The HLEG had, in its report, commented that: “since there is virtually no focus on primary level curative, preventive, and promotiveservices and on long-term wellness outcomes, these traditional insurance schemes often lead to inferior health outcomes and high health care cost inflation”. Yet the Planning Commission’s document repeatedly talks about expansion of the health insurance scheme called RSBY and its vision of Universal Health Care is nothing but a more expanded version of the RSBY scheme.

 

The document announces another bonanza to the corporate medical sector in the form of grants to set up hospitals and private medical colleges. It says: “Health has now been included with other infrastructure sectors which are eligible for Viability Gap Funding up to a ceiling of 20% of total project costs under a PPP scheme. As a result, private sector would be able to propose and commission projects in the health sector, such as hospitals and medical colleges outside metropolitan areas, which are not remunerative per-se, and claim up to 20% of the project cost as grant from the Government”. It may be noted that the only eligibility requirement is the location, and not any contribution to public health goals.

 

This document proposes that  public health facilities will have “flexibility” to raise their own finances. The Plan document says: “Tertiary care facilities would have an incentive to generate revenues if they are provided an autonomous governance structure, which allows them flexibility in the utilization of self-generated resources within broad policy parameters laid down by the Government”. There are several ways in which such flexibilities can be misused, including in the form of levying of user charges and arrangements with private entities that seek to extract benefits that conflict with the public health goals of public institutions.

 

The HLEG  had recommended : “enforcement of price controls and price regulation on essential and commonly prescribed drugs”. However, this document does not even  mention drug price regulation, in spite of a pending Supreme Court directive that the Government should expeditiously put in place a system to control the prices of drugs. Neither is the recommendation of the Expert  Group, that the production of drugs and vaccines in the public sector be incentivised, reflected anywhere in this  Planning Commission’s chapter.

 

The ideological bias of the Planning Commission’s report is clear when it says: “A pure public sector delivery system involves funding a large public sector health system, with little incentive for the service providers to deliver a quality product”Such an assertion flies in the face of global evidence that the best performing health systems are those that are publicly financed and where health care is provided either almost entirely by the public sector or by a combination of the public sector and non-corporate  providers. Neighbouring Sri Lanka has been long held as an example of such a system, where over 90% of in-patient care and over 50% of out-patient care is provided by the public sector.
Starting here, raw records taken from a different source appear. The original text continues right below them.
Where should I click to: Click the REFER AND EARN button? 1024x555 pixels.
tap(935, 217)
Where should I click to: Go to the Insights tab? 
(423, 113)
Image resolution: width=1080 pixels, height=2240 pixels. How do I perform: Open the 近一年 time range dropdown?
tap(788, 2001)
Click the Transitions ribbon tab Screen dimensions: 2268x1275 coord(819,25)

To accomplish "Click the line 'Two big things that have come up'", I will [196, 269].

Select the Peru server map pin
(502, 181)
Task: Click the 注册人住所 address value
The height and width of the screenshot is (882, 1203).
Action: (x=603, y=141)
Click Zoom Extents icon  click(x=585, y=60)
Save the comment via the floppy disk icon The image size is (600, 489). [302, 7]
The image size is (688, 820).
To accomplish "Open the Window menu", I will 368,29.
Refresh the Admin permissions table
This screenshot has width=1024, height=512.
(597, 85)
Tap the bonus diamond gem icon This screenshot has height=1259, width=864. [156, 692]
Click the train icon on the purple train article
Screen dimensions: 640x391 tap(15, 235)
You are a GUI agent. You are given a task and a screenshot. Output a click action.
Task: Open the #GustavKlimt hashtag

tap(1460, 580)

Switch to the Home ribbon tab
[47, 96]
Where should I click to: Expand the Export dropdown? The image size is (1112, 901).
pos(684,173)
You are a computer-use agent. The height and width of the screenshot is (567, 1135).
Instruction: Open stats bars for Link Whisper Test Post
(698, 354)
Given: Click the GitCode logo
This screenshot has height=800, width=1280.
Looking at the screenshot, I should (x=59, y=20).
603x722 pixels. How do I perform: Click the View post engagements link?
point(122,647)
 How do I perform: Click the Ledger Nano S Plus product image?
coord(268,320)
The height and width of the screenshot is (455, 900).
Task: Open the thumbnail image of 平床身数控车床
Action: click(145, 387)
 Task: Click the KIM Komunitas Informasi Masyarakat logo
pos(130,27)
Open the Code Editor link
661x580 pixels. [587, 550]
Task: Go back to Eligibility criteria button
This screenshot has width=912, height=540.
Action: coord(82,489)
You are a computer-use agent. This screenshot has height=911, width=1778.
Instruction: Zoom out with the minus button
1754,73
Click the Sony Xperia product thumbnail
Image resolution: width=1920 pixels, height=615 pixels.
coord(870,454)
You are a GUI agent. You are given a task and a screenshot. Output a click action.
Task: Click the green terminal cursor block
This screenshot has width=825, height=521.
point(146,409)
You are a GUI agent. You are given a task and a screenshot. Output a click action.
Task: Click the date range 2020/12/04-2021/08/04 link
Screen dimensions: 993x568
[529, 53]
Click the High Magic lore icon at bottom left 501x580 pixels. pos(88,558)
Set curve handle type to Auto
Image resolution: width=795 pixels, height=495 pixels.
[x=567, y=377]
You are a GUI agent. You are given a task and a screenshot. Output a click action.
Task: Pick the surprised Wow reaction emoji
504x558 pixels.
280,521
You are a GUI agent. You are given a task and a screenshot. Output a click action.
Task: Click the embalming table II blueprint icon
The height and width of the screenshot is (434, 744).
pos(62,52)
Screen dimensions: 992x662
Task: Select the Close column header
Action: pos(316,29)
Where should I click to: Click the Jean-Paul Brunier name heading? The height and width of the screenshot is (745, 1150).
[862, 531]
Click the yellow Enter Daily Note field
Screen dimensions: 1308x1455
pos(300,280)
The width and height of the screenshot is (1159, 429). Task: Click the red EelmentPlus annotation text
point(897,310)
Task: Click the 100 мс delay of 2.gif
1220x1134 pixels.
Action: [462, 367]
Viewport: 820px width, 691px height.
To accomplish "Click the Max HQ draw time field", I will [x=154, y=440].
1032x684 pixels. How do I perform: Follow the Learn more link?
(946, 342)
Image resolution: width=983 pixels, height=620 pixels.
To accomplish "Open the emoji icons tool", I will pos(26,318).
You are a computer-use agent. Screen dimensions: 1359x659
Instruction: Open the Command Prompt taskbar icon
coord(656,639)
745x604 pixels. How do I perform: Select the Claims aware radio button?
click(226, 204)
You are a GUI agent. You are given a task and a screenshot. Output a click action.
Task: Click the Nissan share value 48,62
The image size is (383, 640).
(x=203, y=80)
Mortality and morbidity rates in Sri Lanka are far better than in India, in spite of the country having a lower per-capita GNP. Thailand, in recent years, has made rapid strides in providing universal access to health services by increasing public finances and by significantly expanding public provisioning of health services. In contrast, the United States, provides ‘choice’ between public and private providers but is by far the worst performing health system among all developed countries, in spite of spending over 8% of GDP on health care.

 

The Planning Commission’s recommendations, perhaps make some sense if seen purely in the context of neoliberal economic policies. Injection of public funds into a floundering economy through the financing of the private, corporate controlled, hospital sector may seem attractive in such a context. But the strategy is disastrous in public health terms, and is designed to finish of the vestiges of a public health system that still survives in the country.